Это все чисто афинские дела, разумеется. Но разве можно соблюсти дистанцию до конца? До этого момента я сопротивлялась демону аналогии, не раз и не два нашептывавшему мне, и небезосновательно, ту или иную параллель с освобожденной Францией и со спорами, которые с 1945 по 1953 год разгорелись вокруг легитимности чисток; нашептывавшему то или иное сравнение с вытеснениями и забвениями, насчет которых, когда речь заходит о вишистской Франции, мы бы хотели быть точно уверенными, что они действительно остались позади нас[563]; чтобы избежать греха анахронизма, я даже не поддавалась искушению цитировать «Олигархов», – к слову, совершенно точное повествование о захвате власти и правлении Тридцати, – потому что Жюль Изаак заодно рассказывает там о первых годах режима Виши; тем самым я запретила себе цитировать и ту страницу, где, размышляя в 1942 году о примирении 403 года, историк с горечью задается вопросом, «будут ли „дурные“ столь же великодушными»[564] в аналогичных обстоятельствах.
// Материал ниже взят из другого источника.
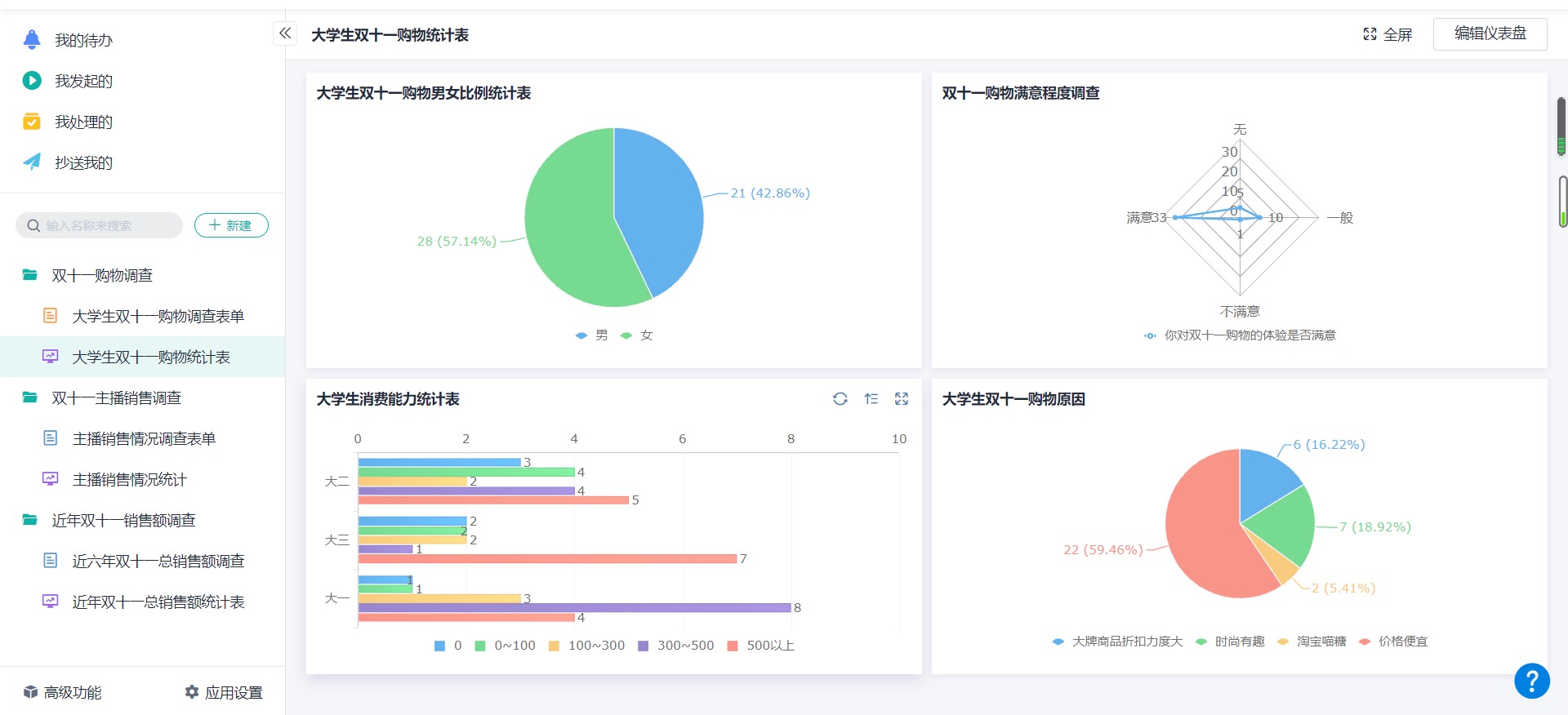Click the 编辑仪表盘 button
The width and height of the screenshot is (1568, 715).
[1490, 33]
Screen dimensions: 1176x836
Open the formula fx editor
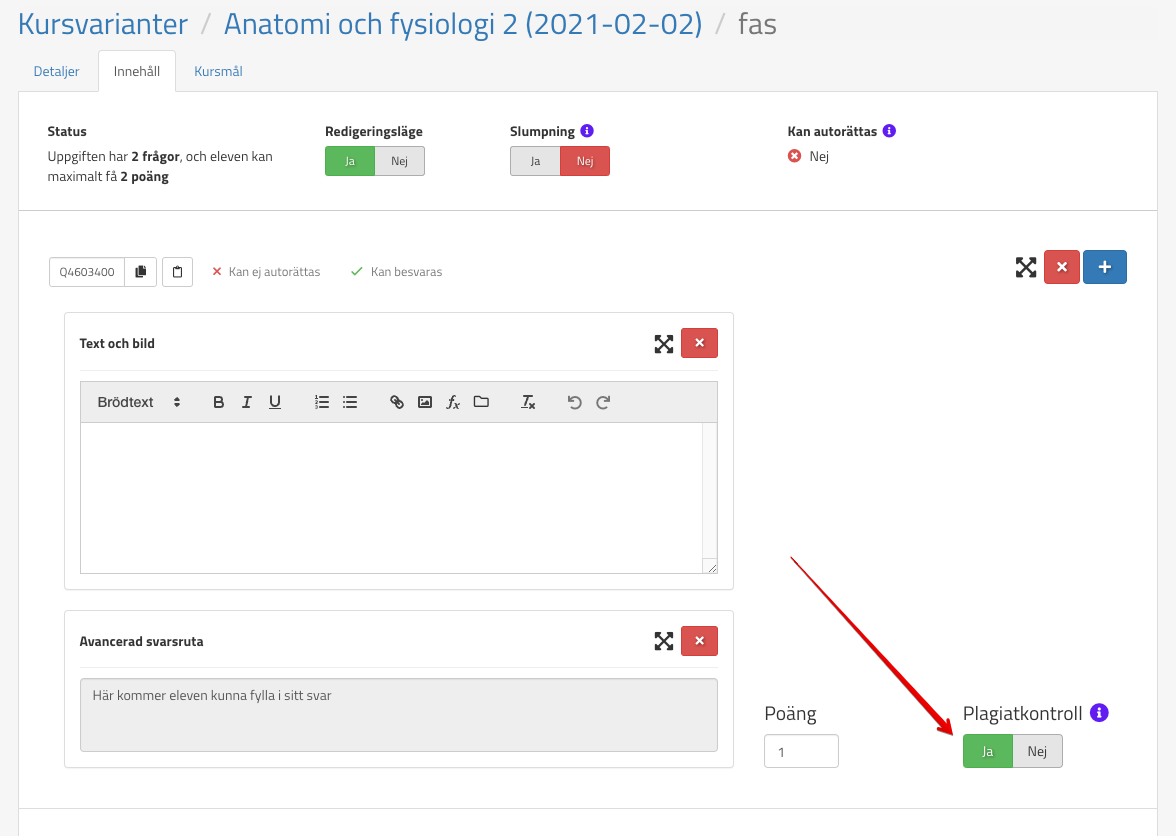tap(453, 402)
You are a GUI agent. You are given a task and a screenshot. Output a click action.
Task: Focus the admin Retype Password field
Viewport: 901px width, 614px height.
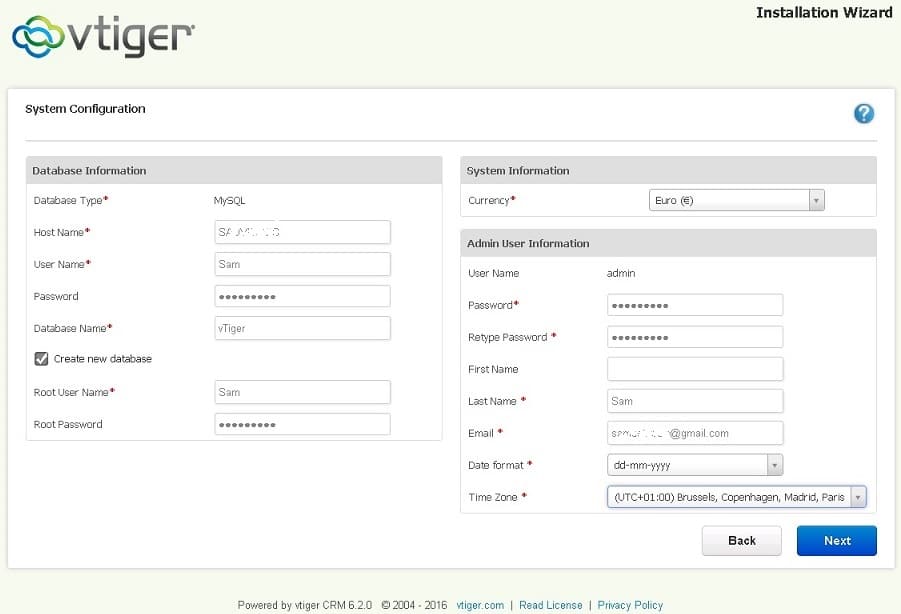[x=694, y=337]
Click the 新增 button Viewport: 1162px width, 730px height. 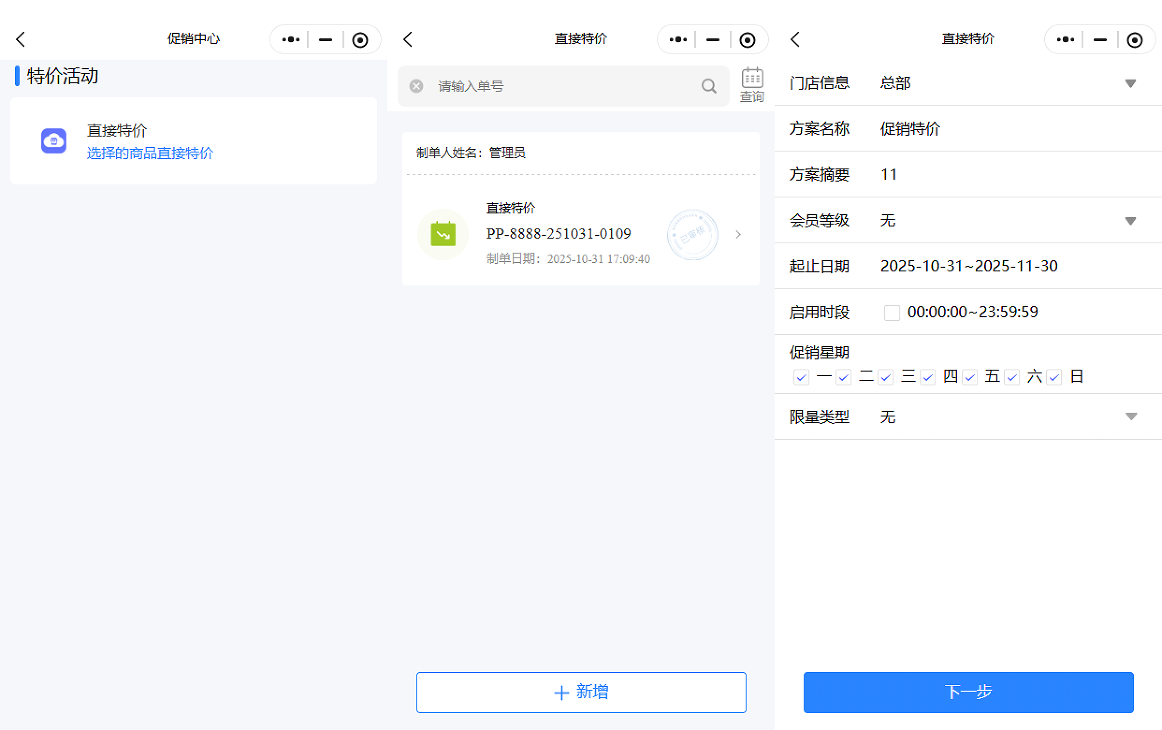click(581, 692)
Но я не могу устоять перед тем, чтобы в качестве чуть менее современного, а значит, как можно надеяться, более дистанцированного контрапункта[565], процитировать такой разговор 24 июля 1902 года, записанный самим Изааком:
Пеги говорит мне, что толерантность ведет к позору, что необходимо ненавидеть. Я спросил его: «Что же такое ненависть?» – «Не-амнистия»[566].
В 1900 году первый поворотный момент в деле Дрейфуса наступил вместе с голосованием об амнистии, но Пеги был в гневе[567] и хотел, чтобы «инцидент не был исчерпан», поскольку он знал, что Дело не было инцидентом. Более того, в 1902 году это приведет его – явно не «политичного» в греческом (но сохранившимся ли?) смысле термина – к разрыву с Жоресом.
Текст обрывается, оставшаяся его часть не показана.